The South Side’s Experimental Station has received a $250,000 Farmers Market Supplemental Nutrition Assistance Program (SNAP) Support Grant.

The Experimental Station supports Hyde Park’s 61st Street Farmers Market, as well as other markets on the South Side, and seeks to foster Chicago’s cultural infrastructure.

The SNAP program provides nutritional assistance to low-income residents of the South Side, who receive monthly benefits through an electronic benefits transfer (EBT) card. The grant received by farmers markets will help to ensure that EBT cards can be used for the purchase of groceries at participating markets.

“The Farmer’s Market SNAP Support Grant program is indeed a necessary initiative.
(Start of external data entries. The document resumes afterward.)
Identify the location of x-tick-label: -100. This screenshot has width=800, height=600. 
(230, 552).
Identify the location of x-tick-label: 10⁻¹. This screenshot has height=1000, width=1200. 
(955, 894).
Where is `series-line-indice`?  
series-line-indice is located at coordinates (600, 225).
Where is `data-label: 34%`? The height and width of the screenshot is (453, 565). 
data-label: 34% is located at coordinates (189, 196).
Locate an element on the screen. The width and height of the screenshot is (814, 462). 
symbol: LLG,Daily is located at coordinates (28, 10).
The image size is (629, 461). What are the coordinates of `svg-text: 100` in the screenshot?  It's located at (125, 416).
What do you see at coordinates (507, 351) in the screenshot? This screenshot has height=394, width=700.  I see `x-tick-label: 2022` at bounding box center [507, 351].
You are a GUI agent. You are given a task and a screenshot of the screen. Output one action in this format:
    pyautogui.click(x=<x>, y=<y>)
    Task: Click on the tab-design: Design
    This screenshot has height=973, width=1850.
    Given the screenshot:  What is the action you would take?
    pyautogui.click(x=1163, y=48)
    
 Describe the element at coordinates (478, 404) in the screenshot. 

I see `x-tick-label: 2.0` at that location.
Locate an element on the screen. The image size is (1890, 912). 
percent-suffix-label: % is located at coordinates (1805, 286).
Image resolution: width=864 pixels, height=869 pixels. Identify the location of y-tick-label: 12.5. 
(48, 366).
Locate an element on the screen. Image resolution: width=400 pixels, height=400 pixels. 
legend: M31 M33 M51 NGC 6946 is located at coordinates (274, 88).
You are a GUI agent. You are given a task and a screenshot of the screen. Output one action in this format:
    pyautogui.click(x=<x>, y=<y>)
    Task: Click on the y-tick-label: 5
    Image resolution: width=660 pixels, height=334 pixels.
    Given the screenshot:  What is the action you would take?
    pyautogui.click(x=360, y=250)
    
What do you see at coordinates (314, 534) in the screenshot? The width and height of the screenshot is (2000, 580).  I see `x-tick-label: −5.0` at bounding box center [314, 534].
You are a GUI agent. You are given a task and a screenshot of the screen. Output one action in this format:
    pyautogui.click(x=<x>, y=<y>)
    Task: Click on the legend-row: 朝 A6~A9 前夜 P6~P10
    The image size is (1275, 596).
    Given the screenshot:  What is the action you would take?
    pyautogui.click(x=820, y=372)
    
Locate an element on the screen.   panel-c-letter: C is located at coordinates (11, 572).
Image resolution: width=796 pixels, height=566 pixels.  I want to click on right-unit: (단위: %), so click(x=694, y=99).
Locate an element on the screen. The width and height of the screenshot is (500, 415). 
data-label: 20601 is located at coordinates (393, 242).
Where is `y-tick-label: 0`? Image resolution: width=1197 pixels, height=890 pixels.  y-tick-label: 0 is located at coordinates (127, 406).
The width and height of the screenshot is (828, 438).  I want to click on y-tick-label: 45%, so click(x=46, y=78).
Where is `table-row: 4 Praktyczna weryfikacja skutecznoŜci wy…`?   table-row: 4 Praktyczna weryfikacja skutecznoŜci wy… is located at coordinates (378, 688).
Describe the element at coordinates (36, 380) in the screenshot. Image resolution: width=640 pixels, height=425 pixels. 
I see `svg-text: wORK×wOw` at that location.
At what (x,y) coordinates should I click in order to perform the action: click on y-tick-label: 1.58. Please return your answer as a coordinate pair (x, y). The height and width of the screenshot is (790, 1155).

Many farmers markets in Illinois would like to be able to accept SNAP, but do not have the resources [technology and employee training] to do so. The Experimental Station will be able to assist markets throughout Illinois to accept SNAP by providing needed funds to implement and administer their Electronic Benefit Transfer (EBT) / SNAP programs,” said Connie Spreen, founder and executive director of the Experimental Station.

The grant, totaling $8.1 million nationally, is also used for training SNAP employees and raising awareness amongst participants about the opportunity to purchase fresh foods at local markets.

Markets around the nation, like those supported by the Experimental Station, are benefiting from the $34.3 million of new funding issued by the United States Department of Agriculture (USDA) by means of four programs. These initiatives are dedicated to local food systems in order to encourage the consumption of locally grown foods and to stimulate rural economies.

“We’re excited to be able to help ensure that markets have the resources they need to serve all of the members of their communities, regardless of income level,” Spreen noted.